Role of protein kinase C in angiotensin II-induced renal vasoconstriction in genetically hypertensive rats.

The renal vasculature of young spontaneously hypertensive rats (SHR) responds to angiotensin II (ANG II) with exaggerated vasoconstriction, due in part to defective buffering by the adenosine 3',5'-cyclic monophosphate (cAMP) pathway. In vitro studies suggest greater activation of phospholipase C and protein kinase C (PKC) in cultured mesangial cells and vascular smooth muscle cells. The present studies evaluated the role of PKC activation in renal vascular responses to ANG II receptor activation and the relative contributions in SHR vs. Wistar-Kyoto control rats (WKY). Renal blood flow was measured in 8-wk-old anesthetized SHR and WKY pretreated with indomethacin. ANG II (2 ng) injection into the renal artery produced a transient 45-50% maximum reduction of renal blood flow in both rat strains.
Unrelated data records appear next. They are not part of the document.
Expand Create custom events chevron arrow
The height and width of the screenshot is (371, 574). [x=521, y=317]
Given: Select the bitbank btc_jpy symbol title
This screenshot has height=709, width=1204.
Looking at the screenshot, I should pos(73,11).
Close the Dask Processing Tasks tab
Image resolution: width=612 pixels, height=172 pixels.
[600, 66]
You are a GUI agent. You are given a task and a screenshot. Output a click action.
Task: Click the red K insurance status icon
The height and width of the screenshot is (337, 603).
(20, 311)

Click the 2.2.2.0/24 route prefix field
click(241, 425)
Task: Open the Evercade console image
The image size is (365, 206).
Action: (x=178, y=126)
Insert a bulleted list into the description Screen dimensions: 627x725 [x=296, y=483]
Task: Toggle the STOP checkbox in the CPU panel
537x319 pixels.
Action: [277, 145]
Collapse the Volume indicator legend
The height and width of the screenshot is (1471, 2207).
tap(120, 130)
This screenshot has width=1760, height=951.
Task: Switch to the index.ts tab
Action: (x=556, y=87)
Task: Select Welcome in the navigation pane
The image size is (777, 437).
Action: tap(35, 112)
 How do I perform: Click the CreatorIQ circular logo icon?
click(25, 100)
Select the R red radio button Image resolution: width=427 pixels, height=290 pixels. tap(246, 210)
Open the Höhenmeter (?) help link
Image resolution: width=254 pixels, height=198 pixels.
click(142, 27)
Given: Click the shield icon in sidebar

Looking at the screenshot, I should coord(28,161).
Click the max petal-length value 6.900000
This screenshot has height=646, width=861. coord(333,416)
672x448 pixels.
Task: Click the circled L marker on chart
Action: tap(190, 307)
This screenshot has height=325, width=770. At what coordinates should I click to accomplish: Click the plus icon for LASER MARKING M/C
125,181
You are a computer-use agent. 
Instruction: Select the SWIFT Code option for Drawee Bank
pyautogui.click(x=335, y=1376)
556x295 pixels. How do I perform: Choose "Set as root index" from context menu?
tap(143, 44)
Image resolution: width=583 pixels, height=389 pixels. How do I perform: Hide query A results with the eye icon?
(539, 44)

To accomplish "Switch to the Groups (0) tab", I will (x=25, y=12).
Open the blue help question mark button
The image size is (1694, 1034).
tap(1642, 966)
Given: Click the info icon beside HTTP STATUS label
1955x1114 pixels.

Intrarenal infusion of either staurosporine or chelerythrine into the renal artery effectively attenuated the vasoconstriction elicited by ANG II in a dose-dependent manner, with maximum inhibition of 60-70%. The PKC inhibitory effects were significant and independent of strain. Coadministration of the PKC inhibitors produced maximal inhibition similar to that observed with one agent, suggesting action via a common pathway. In other studies, the linkage of the PKC pathway to the AT1 receptor was evaluated using sub and maximal doses of losartan to antagonize 50-80% of ANG II-induced vasoconstriction. The same degree of inhibition was observed when a PKC inhibitor was coadministered with losartan. These findings support the views that the PKC system is a major intracellular signaling pathway coupled to the AT1 receptor in renal resistance vessels and that PKC activation is involved to similar degrees in the renal vasoconstriction elicited by ANG II in young WKY and SHR. Exaggerated vascular reactivity to vasoconstrictor agents in genetically hypertensive animals is probably due to a defect in cAMP generation in the presence of a normally operating PKC pathway.